Virtual reality (VR) is making its way into the consumer world as well as into the manufacturing, healthcare, education, and many more sectors. However, despite data centres being the force that motors the content visualised in every headset, they still have not yet taken VR 100% into their operations.
This comes depsite the huge opportunity and potential VR could bring to data centre management – a view shared by Greg McCulloch, CEO at enterprise data centre services provider Aegis Data, who believes the data centre industry has the potential to be the biggest benefactor from the rise in VR.
He told CBR: "VR has been a growing topic in the media, and its ability to be a useful tool, particularly for the data centre itself should not be overlooked particularly when it comes to the design and build of an actual site.
"VR allows data centre operators to envision the space and floor plan of properties and the look and feel of where cabinets can be placed.
"Likewise, it can also be used to help prospective customers imagine the space that they could be buying into presenting a total immersive experience during the sale process."
McCulloch also said that with consistent concerns surrounding physical security of data, allowing customer to virtually visit the data centre floor could be another bonus of VR for hosting providers, "helping customers feel confident and secure about the location of their data".
Even though VR in the wider world is very much at an early stage, McCulloch says that the data centre industry is pulling ahead and already producing VR environments for its customers.
He said that this tactic is already being utilised in the planning of building walkthroughs for architects and "is proving a useful tool".
"It is also becoming critical for data centre operators to climatise quickly to new technological changes.
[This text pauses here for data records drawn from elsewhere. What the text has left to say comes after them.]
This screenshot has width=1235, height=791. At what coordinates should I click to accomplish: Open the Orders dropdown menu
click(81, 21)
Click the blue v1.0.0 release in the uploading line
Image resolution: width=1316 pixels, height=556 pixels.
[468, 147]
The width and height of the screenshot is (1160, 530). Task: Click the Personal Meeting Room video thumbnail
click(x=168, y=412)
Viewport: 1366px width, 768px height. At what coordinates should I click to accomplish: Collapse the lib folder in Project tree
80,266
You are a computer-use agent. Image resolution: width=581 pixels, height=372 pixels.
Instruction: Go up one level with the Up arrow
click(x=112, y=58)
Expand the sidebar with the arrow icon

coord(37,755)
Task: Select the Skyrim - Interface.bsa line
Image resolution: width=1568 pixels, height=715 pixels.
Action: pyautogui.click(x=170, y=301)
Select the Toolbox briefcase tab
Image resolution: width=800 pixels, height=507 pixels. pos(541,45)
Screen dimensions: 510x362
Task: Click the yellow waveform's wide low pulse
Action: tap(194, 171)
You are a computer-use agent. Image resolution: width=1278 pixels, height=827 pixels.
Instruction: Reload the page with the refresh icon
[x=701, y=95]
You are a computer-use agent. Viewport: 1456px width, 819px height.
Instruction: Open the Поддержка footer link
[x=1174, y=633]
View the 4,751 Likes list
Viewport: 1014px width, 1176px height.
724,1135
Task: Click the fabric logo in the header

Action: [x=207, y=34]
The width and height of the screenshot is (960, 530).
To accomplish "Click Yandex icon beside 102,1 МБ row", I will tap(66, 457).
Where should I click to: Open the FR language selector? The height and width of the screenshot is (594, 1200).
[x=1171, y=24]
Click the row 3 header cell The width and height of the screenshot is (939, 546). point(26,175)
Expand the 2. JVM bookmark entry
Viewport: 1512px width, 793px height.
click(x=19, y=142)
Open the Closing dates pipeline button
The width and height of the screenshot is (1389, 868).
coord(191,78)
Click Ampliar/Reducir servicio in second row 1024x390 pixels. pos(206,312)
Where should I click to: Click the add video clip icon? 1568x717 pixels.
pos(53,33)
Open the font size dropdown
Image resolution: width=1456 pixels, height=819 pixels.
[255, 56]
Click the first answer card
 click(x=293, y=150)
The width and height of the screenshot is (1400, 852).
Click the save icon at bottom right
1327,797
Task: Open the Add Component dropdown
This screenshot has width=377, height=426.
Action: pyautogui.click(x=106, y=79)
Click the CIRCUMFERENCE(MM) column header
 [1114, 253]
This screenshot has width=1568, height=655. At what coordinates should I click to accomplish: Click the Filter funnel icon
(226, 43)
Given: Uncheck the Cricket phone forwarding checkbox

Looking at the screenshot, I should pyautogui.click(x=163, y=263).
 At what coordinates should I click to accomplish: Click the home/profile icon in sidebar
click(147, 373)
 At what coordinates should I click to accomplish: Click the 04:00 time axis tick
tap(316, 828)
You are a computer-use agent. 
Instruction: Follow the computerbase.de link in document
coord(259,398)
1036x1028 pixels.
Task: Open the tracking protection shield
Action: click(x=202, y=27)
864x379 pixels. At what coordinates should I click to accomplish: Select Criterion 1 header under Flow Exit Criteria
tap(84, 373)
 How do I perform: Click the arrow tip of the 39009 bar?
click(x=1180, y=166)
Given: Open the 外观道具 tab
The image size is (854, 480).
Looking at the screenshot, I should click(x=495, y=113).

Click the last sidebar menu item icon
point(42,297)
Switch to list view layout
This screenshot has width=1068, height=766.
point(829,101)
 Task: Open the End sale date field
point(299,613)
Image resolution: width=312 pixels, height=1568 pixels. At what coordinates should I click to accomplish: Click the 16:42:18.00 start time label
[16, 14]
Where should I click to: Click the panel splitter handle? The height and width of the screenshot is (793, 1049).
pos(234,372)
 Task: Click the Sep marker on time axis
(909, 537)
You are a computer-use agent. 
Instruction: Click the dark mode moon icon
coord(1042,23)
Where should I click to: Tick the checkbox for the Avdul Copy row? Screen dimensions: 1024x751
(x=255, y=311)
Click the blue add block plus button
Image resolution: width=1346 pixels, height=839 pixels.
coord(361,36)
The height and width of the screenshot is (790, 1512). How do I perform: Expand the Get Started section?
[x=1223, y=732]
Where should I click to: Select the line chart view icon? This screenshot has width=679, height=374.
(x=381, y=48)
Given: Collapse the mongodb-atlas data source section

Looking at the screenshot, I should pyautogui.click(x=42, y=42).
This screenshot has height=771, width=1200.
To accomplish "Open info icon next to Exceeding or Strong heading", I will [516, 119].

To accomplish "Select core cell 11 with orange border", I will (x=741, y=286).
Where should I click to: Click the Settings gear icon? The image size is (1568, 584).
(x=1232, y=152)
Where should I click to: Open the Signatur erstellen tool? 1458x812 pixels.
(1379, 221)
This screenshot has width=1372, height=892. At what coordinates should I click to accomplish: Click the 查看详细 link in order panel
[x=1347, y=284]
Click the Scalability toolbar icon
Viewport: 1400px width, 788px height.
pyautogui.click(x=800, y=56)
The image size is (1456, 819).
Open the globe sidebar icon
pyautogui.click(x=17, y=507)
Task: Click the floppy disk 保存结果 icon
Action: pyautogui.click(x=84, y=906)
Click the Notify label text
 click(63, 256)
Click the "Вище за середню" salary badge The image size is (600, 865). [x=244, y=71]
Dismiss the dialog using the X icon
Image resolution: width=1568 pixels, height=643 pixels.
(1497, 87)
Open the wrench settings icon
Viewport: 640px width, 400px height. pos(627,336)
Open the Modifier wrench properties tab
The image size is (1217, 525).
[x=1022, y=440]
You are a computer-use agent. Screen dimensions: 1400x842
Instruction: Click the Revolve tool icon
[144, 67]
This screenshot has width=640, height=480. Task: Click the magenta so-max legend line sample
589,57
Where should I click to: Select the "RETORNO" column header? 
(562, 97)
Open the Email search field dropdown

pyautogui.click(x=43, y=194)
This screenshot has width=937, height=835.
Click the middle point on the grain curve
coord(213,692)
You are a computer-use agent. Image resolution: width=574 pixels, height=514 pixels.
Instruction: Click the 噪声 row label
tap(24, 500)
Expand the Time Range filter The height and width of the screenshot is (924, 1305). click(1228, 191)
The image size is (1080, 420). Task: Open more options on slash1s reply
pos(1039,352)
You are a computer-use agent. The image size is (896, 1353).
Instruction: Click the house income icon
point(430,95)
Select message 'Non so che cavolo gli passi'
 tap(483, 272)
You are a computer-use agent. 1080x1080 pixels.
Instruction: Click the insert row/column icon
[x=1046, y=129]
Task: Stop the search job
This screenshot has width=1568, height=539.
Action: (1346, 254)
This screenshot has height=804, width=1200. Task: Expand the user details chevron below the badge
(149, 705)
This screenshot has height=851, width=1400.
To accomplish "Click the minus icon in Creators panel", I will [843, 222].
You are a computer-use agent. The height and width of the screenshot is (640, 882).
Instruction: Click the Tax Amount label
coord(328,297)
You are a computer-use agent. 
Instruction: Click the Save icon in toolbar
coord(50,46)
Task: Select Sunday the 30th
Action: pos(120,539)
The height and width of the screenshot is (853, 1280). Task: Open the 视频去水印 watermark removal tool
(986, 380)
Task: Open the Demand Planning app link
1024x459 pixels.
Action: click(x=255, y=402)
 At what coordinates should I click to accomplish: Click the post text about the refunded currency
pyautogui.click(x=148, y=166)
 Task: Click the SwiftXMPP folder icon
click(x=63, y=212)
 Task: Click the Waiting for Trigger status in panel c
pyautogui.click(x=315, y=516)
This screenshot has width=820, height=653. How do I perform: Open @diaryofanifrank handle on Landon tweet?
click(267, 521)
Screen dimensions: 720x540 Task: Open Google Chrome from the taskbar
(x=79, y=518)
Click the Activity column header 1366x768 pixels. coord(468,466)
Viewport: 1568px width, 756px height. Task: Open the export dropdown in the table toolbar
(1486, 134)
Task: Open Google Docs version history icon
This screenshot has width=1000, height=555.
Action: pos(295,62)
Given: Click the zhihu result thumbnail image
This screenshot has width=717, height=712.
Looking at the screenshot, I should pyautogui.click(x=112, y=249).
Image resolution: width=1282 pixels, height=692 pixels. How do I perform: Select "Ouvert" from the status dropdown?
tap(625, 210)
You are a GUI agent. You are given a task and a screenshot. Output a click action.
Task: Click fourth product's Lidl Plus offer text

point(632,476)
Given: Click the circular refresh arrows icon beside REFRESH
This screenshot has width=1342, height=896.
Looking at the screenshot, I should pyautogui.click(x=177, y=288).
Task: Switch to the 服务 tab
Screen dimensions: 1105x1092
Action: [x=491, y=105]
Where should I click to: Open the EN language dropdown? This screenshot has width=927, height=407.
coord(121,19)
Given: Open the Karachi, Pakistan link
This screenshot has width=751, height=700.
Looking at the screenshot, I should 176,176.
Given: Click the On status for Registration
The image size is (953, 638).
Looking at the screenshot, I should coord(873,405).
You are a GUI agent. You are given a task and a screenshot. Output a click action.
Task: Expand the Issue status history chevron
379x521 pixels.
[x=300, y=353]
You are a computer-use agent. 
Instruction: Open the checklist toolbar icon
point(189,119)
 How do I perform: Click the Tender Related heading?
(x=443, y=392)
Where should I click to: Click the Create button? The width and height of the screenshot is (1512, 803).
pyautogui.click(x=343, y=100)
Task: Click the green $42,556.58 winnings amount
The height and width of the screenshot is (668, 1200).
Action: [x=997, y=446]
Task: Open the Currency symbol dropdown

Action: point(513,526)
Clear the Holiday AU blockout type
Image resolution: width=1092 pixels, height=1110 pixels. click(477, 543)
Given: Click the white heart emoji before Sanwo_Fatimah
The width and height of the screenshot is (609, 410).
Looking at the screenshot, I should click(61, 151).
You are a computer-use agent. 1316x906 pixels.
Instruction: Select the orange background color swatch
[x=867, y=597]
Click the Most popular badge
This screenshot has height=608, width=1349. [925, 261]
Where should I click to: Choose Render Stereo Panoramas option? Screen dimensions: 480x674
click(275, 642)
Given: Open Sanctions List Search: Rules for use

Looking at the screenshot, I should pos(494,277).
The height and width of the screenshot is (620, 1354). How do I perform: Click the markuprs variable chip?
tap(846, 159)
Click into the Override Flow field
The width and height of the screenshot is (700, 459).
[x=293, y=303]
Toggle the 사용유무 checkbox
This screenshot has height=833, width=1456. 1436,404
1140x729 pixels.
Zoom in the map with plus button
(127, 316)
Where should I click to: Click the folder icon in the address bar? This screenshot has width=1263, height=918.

Just four years ago, HPC required 10kw racks, but now the demand has increased ranging all the way up to 30kw. It would not be all too surprising if VR follows the same path as it becomes more widely used.
"Data centre operators are thus beginning to mould data centre requirements to keep up the pace with ever growing demands of technology, making the idea of future proofing even more important."
An example of VR being used on the data centre floor can be seen from Google. In March 2016, the company posted on YouTube an eight and a half minutes long 360 video that takes anyone, anywhere, on a tour around and inside it’s The Dalles, Oregon, data centre.
The video, watched by more than 1.2 million people (as of May 2016), displays one of the most secured sites on Earth, where even "most Google employees do not get to see," said Sandeep Dinesh, developer advocate at Google who has been tasked with guiding users through the facility.
The ‘Google Data Centre 360 Tour’ has also helped to introduce data centres to a wider audience, helping consumers understand how services, and especially the cloud, are kept online.
In addition to being a useful planning and marketing tool, VR also has other benefits such as staff training and even help with VR meetings between sites of the same organisation spread worldwide.
Preparing for VR invasion
While data centres themselves can benefit from the technology, they also have to prepare for the fast adoption of VR outside the data halls.
McCulloch said: "Meeting the requirements of VR technology will ultimately lead to new challenges for data centre operators.
"Having racks that are optimised to cater for high-performance computing (HPC) and equally other high-bandwidth applications such as IoT and gaming are essential in making sure services are kept at optimal performance."
It is also crucial that facilities are future-proofed for such disrupting technologies, and that is "another key challenge for data centre organisations".
"Many claim to provide high performance racks but that equals far more infrastructure demands and therefore additional costs. Particularly with data centres located in major cities, the expense of rent and tile space is more significant than those on the edge.
"The process of upgrading and managing the space required to remain cost-effective is a strain for many. "
To provide a solution to this, many operators are adopting a hybrid formula where, for example, customers who may have ten racks can allocate two of those to support processes such as HPCand VR.
McCulloch told CBR that some instead may also choose to house smaller operations in their own data centres that require racks of 2-5kw power, but then can choose to utilise the more significant data hauls from VR and HPC in data centres that are equipped with 20-30kw to support these higher densities.
"Driving this very much lies in the hands of consumers who are increasingly clambering for richer audio-visual experiences delivered through streamed video services and online gaming.
"As consumption rates of these medias sore, so will the demands for the necessary infrastructure needed to support it, notably requiring the highest levels of connectivity, storage and security."
As a result, engineers will need to be aware of these demands by upgrading legacy infrastructures that are not necessarily equipped to handle modern densities and configurations of the new technology.
This while also keeping an eye on the potential rise in costs, particularly CAPEX, which can be incurred during potential upgrades.